The main thing to remember is to visualize a specific sequence of
behaviors that prime your inner elephant with mental pictures of exactly
what you want to do. This is the rehearsal prior to the actual event.
Visualize at the correct speed, see specific details, and use multiple senses.
If visualization is hard for you, there is another option— verbal priming,
which we will explore after briefly considering how to use visual images
to lead others.
Leadership Show and Tell
Visual images work for communicating to other people as well. That
is one reason why the notion of leadership ‘‘vision’’ is so important.

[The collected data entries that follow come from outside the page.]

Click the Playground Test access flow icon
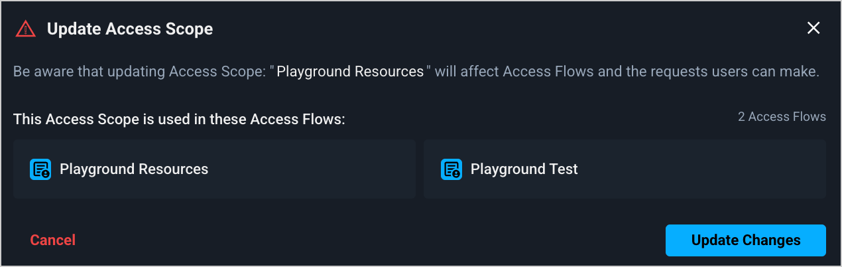Image resolution: width=842 pixels, height=267 pixels. click(x=451, y=169)
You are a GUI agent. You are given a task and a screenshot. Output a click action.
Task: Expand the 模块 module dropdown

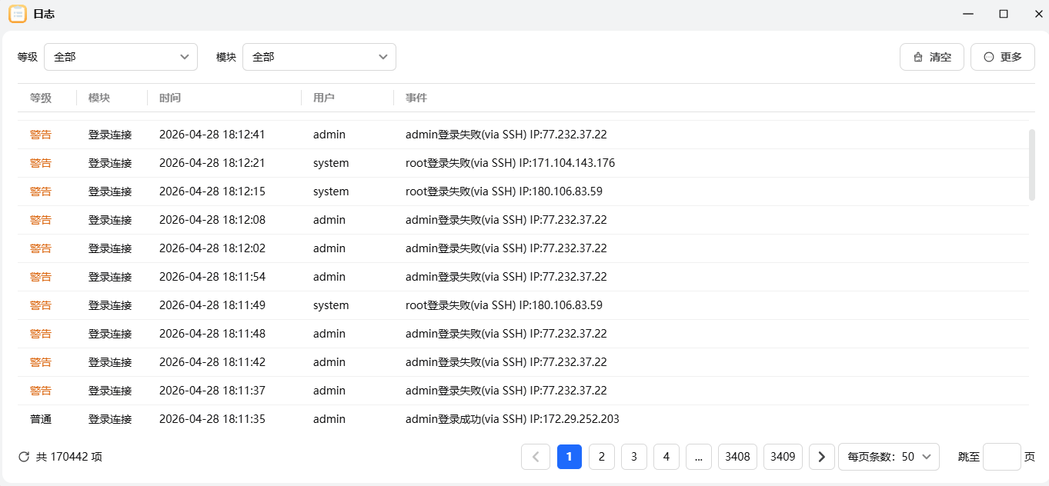click(319, 57)
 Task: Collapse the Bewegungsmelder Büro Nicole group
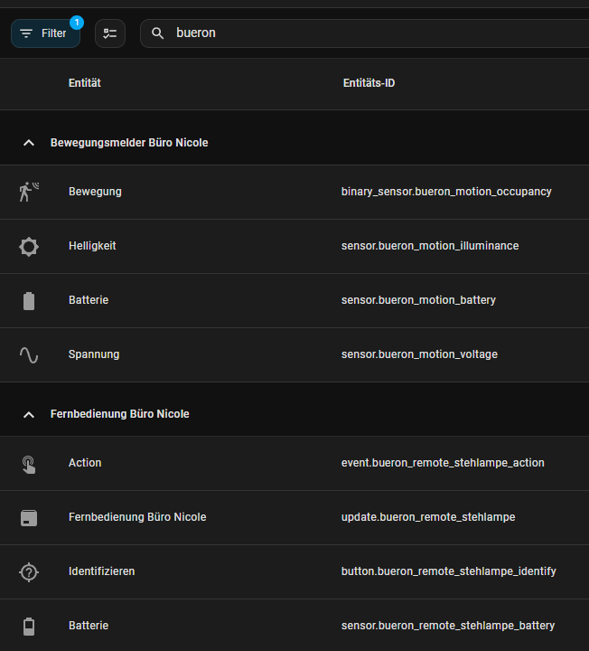(29, 143)
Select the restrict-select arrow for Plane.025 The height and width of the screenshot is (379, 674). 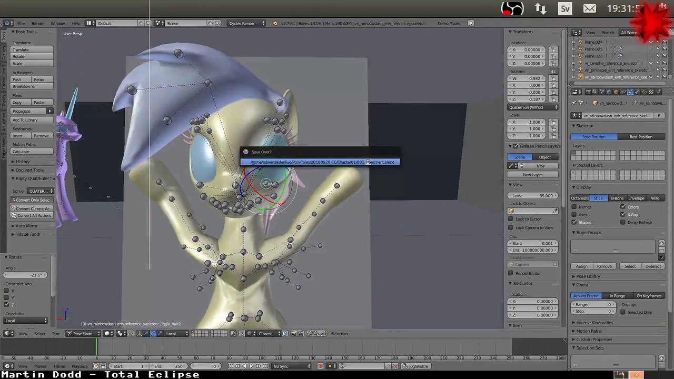click(657, 49)
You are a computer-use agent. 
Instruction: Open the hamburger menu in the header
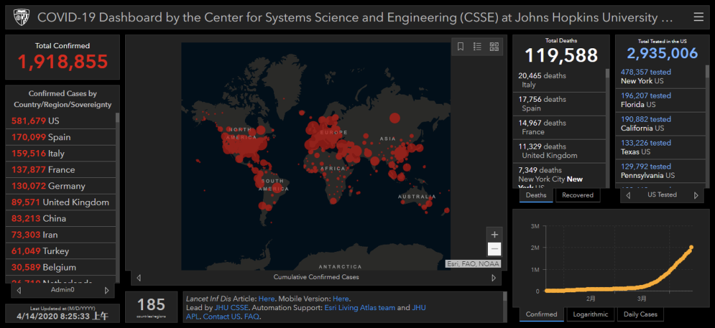(698, 17)

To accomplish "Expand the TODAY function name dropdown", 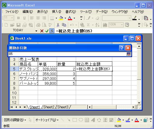I will point(36,31).
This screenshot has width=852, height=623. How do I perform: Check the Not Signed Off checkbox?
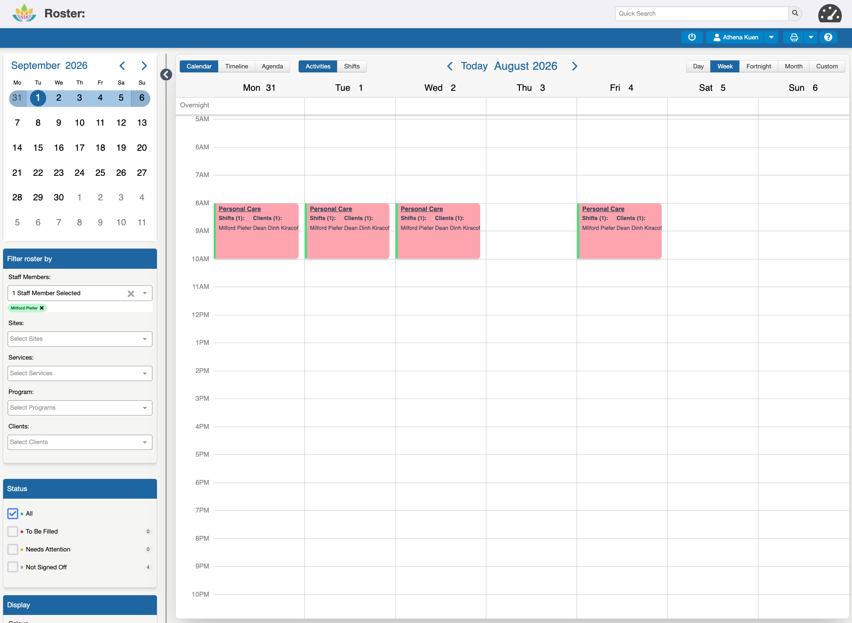click(13, 567)
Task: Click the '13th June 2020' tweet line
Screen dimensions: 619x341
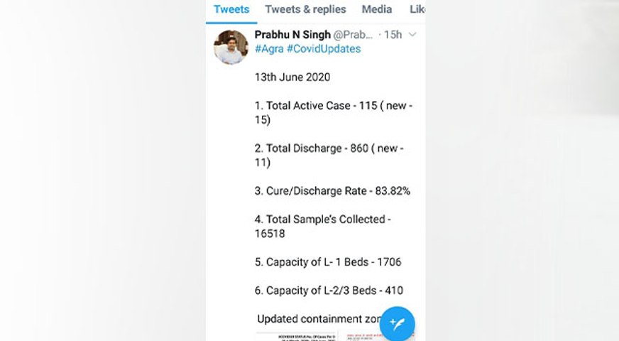Action: [x=292, y=77]
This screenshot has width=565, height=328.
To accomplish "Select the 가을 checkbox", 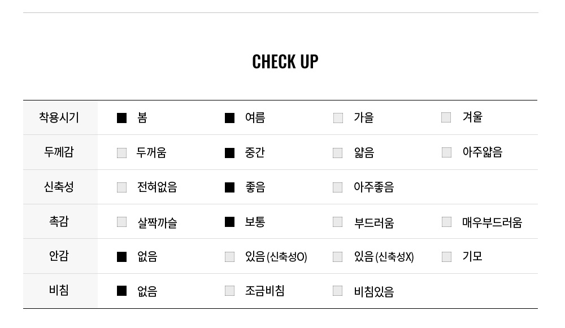I will pyautogui.click(x=338, y=118).

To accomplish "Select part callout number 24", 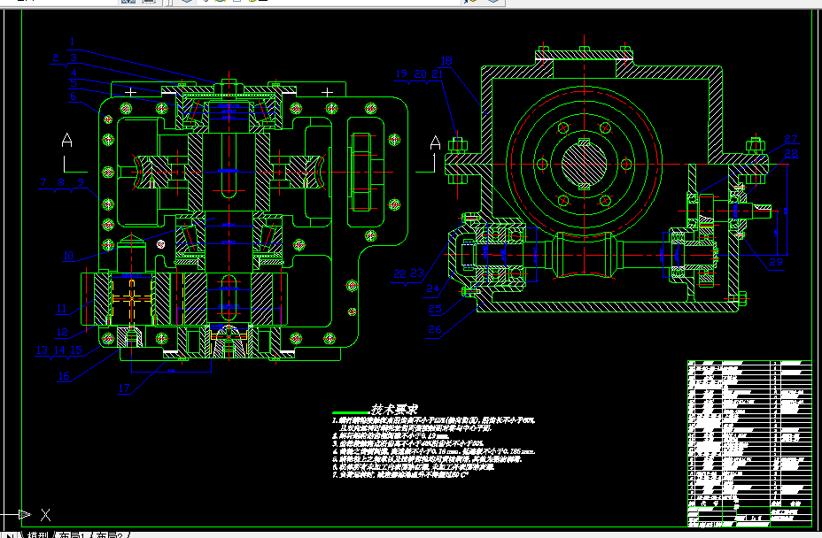I will point(432,288).
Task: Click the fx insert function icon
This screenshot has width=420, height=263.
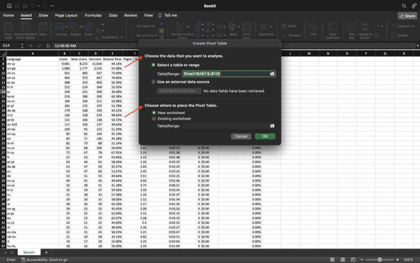Action: [x=48, y=46]
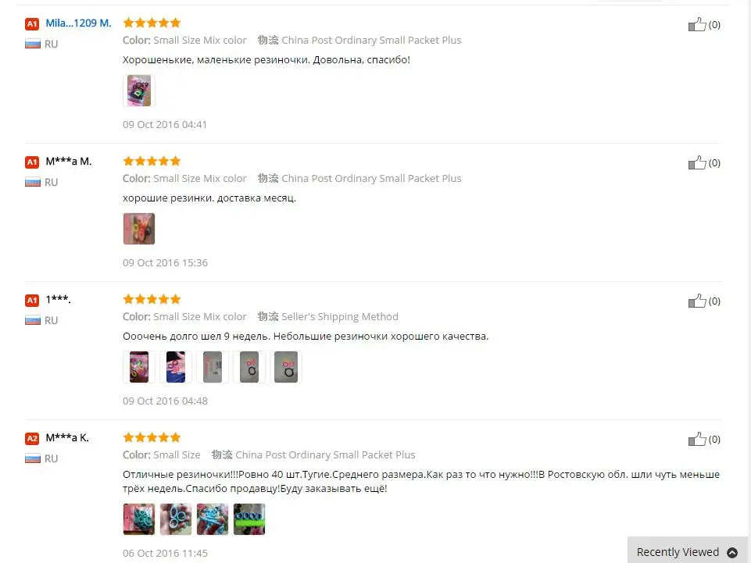Open the Mila...1209 M. profile link
The image size is (751, 563).
(79, 23)
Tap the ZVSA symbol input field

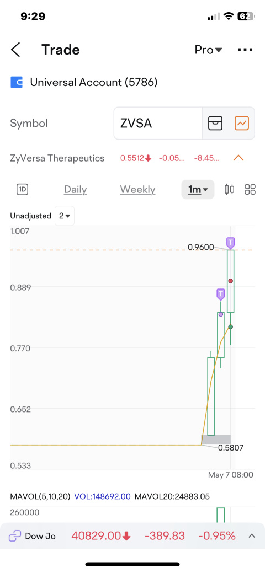point(158,124)
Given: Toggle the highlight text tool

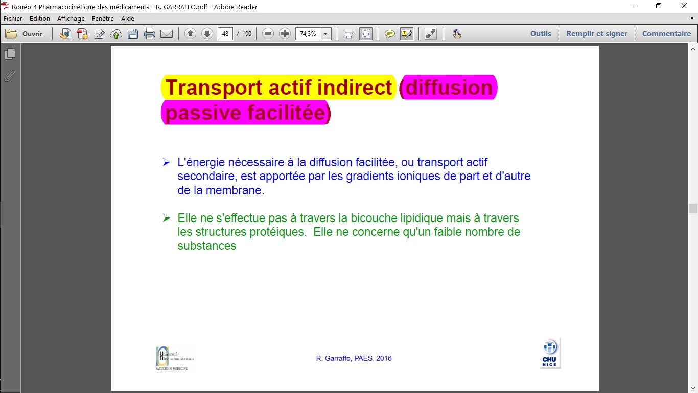Looking at the screenshot, I should 407,34.
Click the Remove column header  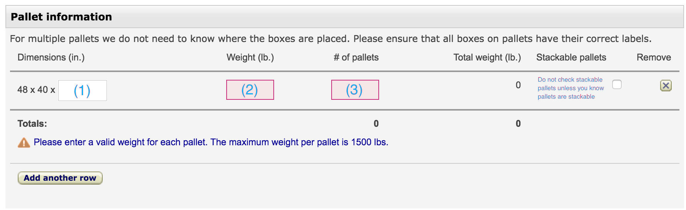pyautogui.click(x=654, y=57)
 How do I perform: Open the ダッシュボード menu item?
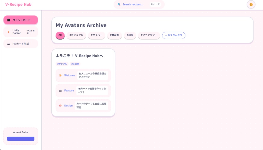pyautogui.click(x=21, y=20)
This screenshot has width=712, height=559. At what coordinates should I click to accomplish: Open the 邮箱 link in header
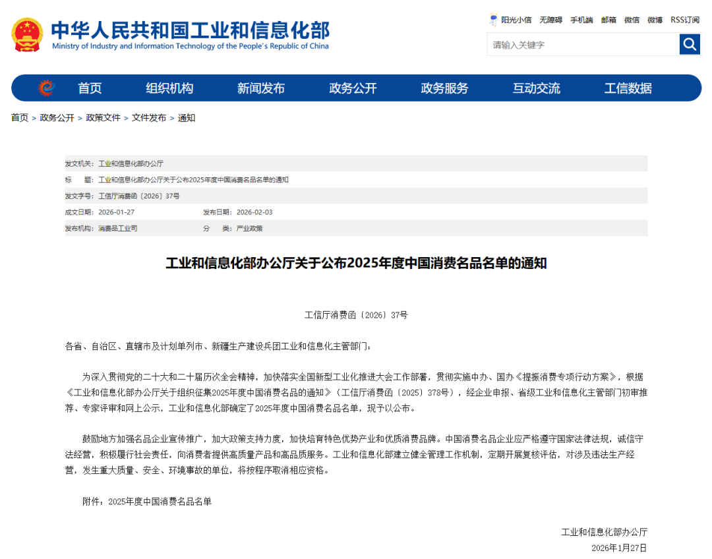click(608, 20)
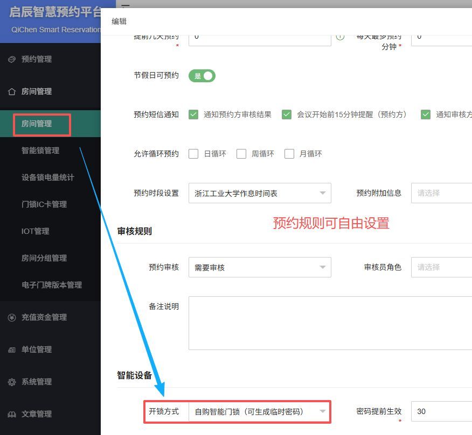
Task: Open 预约时段设置 dropdown
Action: click(260, 193)
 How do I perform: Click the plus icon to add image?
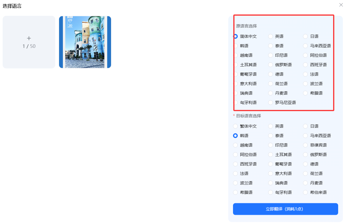pyautogui.click(x=29, y=38)
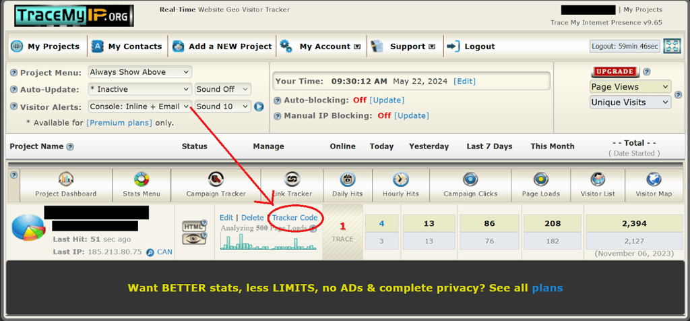Click the eye icon under HTML status

click(194, 239)
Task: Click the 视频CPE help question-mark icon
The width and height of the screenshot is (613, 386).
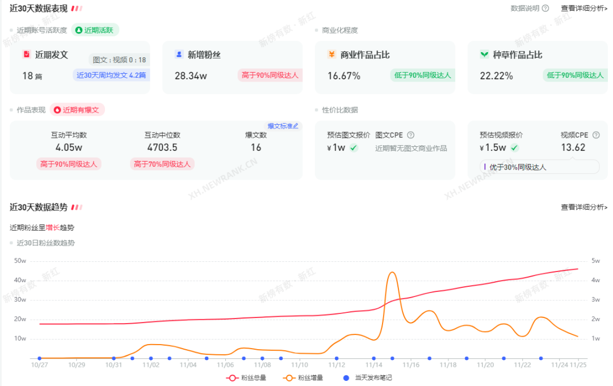Action: coord(596,135)
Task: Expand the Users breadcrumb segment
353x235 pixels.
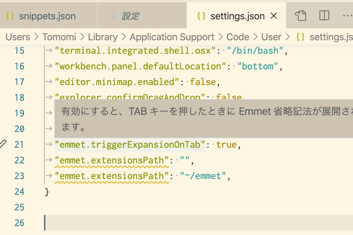Action: pyautogui.click(x=18, y=37)
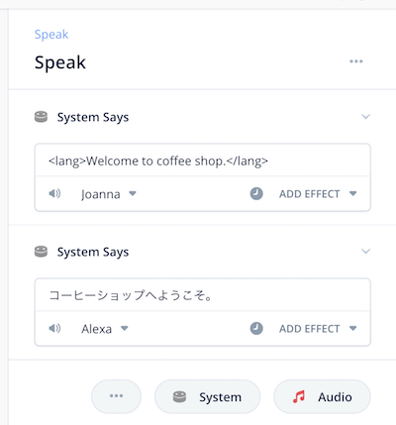Open ADD EFFECT dropdown for Alexa
This screenshot has width=396, height=425.
click(x=318, y=329)
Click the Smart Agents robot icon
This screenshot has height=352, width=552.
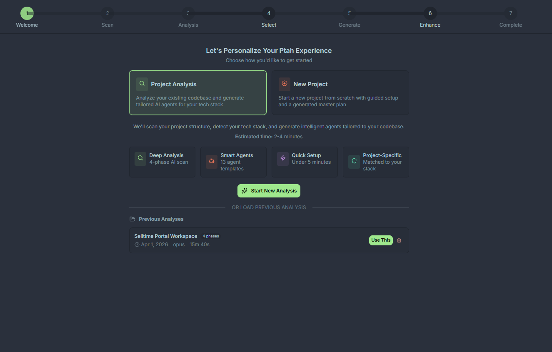pos(211,162)
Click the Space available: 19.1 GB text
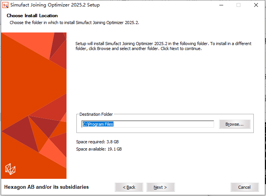Viewport: 266px width, 196px height. click(99, 149)
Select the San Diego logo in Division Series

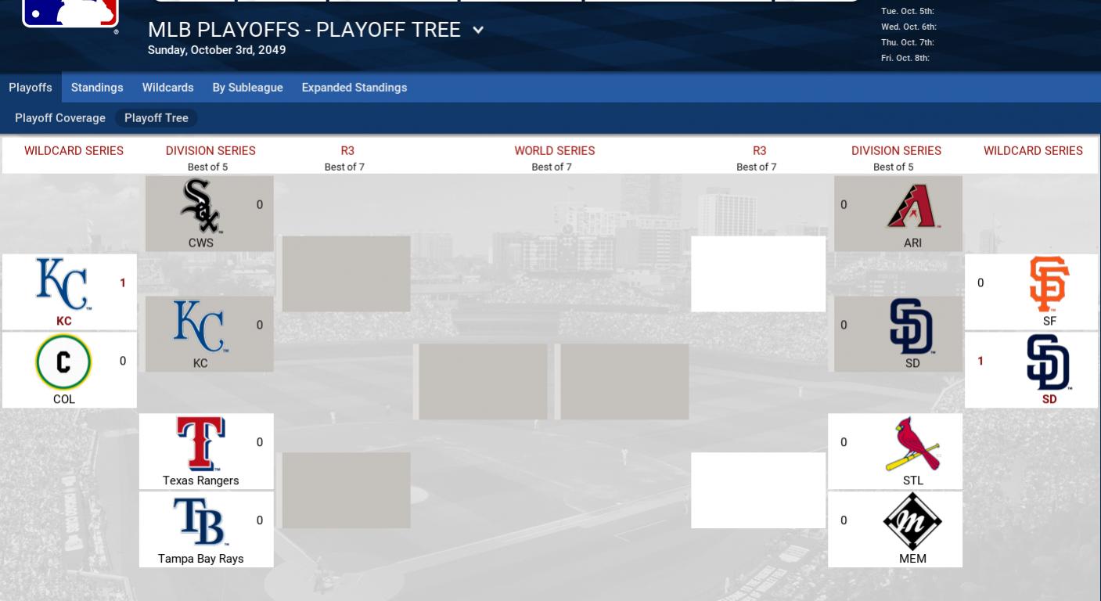click(912, 326)
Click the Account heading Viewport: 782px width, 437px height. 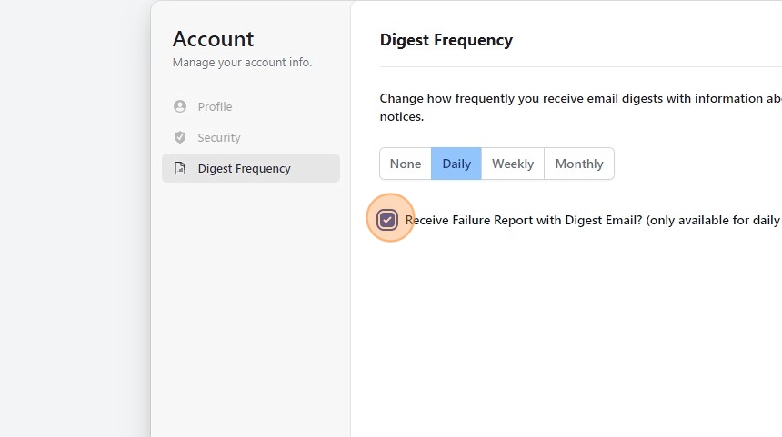[214, 39]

People want to see a picture of where they are going. They want to
know the purpose, intention, or ‘‘why’’ of their work, and one picture
really is worth a thousand words. Bernard, the chief operating officer for
the U.S. division of a global risk management and insurance brokerage
firm, told me how he used a picture to facilitate change when he took
over. After visiting many brokerage offices, he found that definitions of
success differed widely. It soon became clear to him that three criteria
of financial performance were essential: profit (bottom line), the percentage increase in profit, and revenue growth (top line). A large office might
emphasize profit, a growing office might emphasize revenue growth,
and an efficient office might emphasize percentage profit increase. Most
executives were good at achieving one score rather than all three. To
get office executives focused on all three aspects of performance, he
drew a picture of a simple triangle with one performance indicator (P,
delta P, delta R) at each point. When executives came together, they
were encouraged to debate the ‘‘three points of performance’’ triangle
projected up on the screen and discuss ways to achieve high scores
on each.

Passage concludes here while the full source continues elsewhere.